As with all pentops repos, a very opinionated take.
J5 Schemas are currently specified as - and sort of similar to - proto files, they define data shapes, methods and events to expose as an API.
The goal of the project is to define Event-Driven APIs and data schemas for storage, which is not the goal of proto and gRPC.
Currently only JSON encoding is implemented.

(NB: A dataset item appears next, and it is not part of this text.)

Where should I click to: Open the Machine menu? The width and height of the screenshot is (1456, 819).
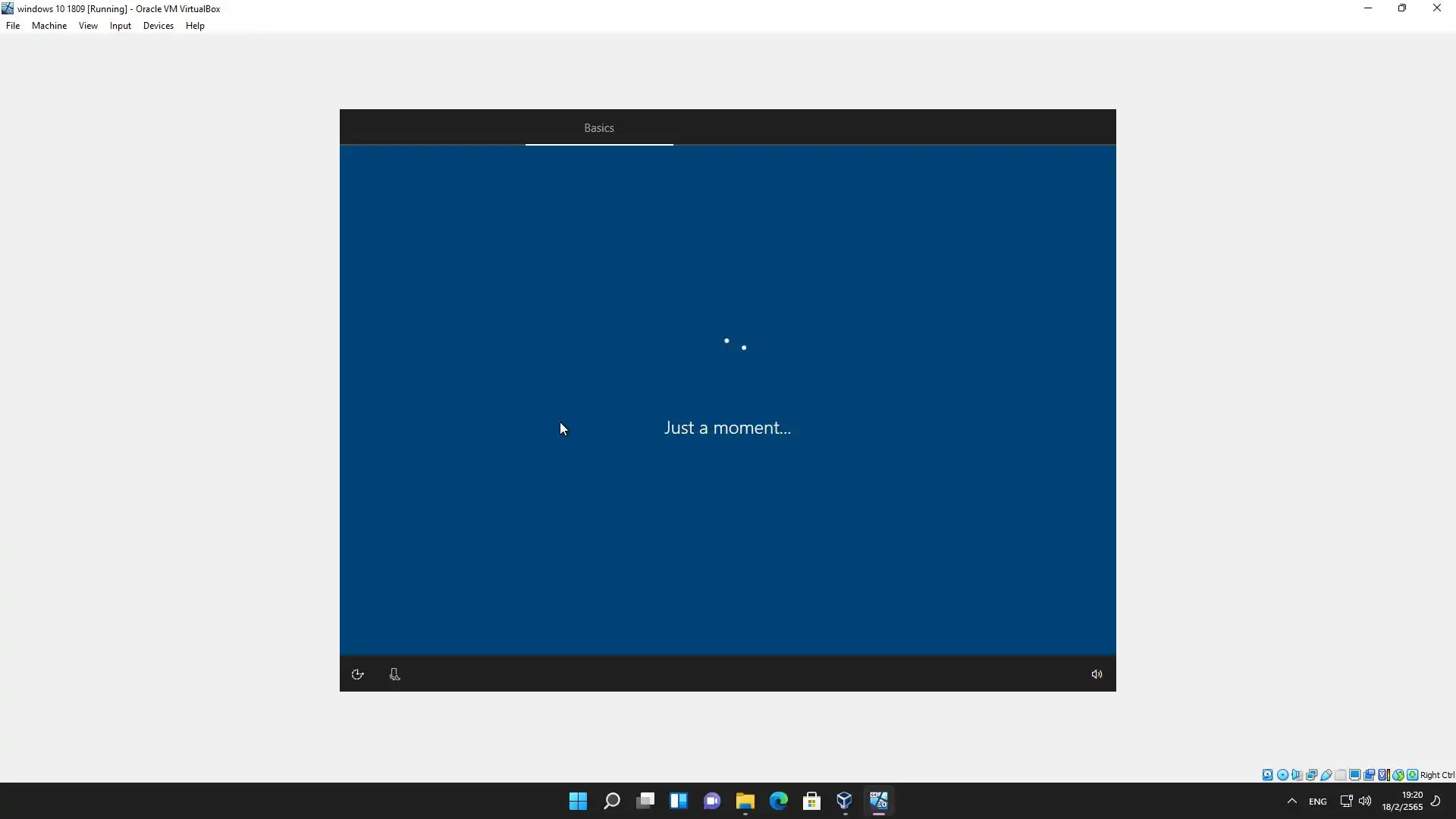[49, 26]
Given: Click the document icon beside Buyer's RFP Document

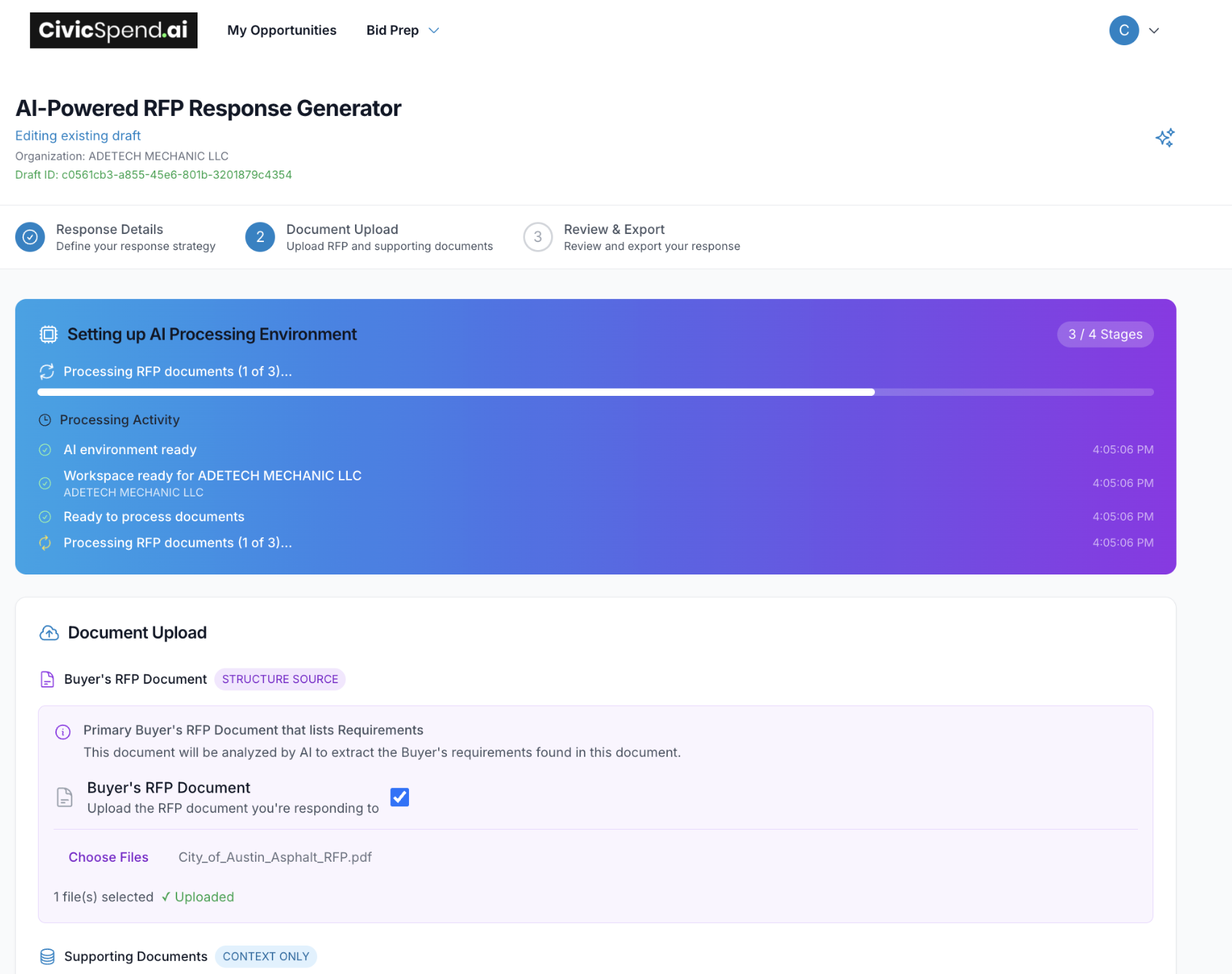Looking at the screenshot, I should [x=47, y=679].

It does NOT follow the protojson rules, allowing far more flexibility in designing an API for a Client.
In the future it should be possible to use any number of wire formats, including XML, Avro... and even Proto as a full round-trip.
A Repo is more or less a git repo, but doesn't strictly have to be.
A repo can store source files, generated output, or both.
The root of a repo is marked with a j5.yaml
file, which is the entry point for
all configuration.
The repo config file is deifned at j5.config.v1.RepoConfigFile
.
A Package is a versioned namespace for source files. The name of the package is any number of dot-separated strings ending in a version 'v1'. e.g. 'foo.v1' or 'foo.bar.v1' etc.
Schemas are defined in the package root.
Methods and Topics use gRPC service notations, and are defined in
'sub-packages', which are a single name under the root of the package. e.g.
foo.v1.service
or foo.v1.topic
.
The sub-package types are defined at the bundle level, in the bundle's config file.
A Bundle is a collection of packages and their source files.
Each bundle has its own j5.yaml
file defined at j5.config.v1.BundleConfigFile
A bundle can optionally be 'published' by adding a registry config item, giving
it an org/name structure similar to github. When a bundle has a publish config,
it can be pushed to a registry server, implemented at github.com/pentops/registry
.
There is no central registry, and a registry is not strictly required, as imports can also use git repositories.
In the Repo config file, a generate
section can be defined, which is a list of
code generation targets for the repo. Each target defines one or more inputs
which relate to bundles, an optput path and a list of plugins to run.
Each Plugin is either a PLUGIN_PROTO - meaning a protoc plugin, or J5_CLIENT which is j5's own version of protoc, taking the a J5 schema instead.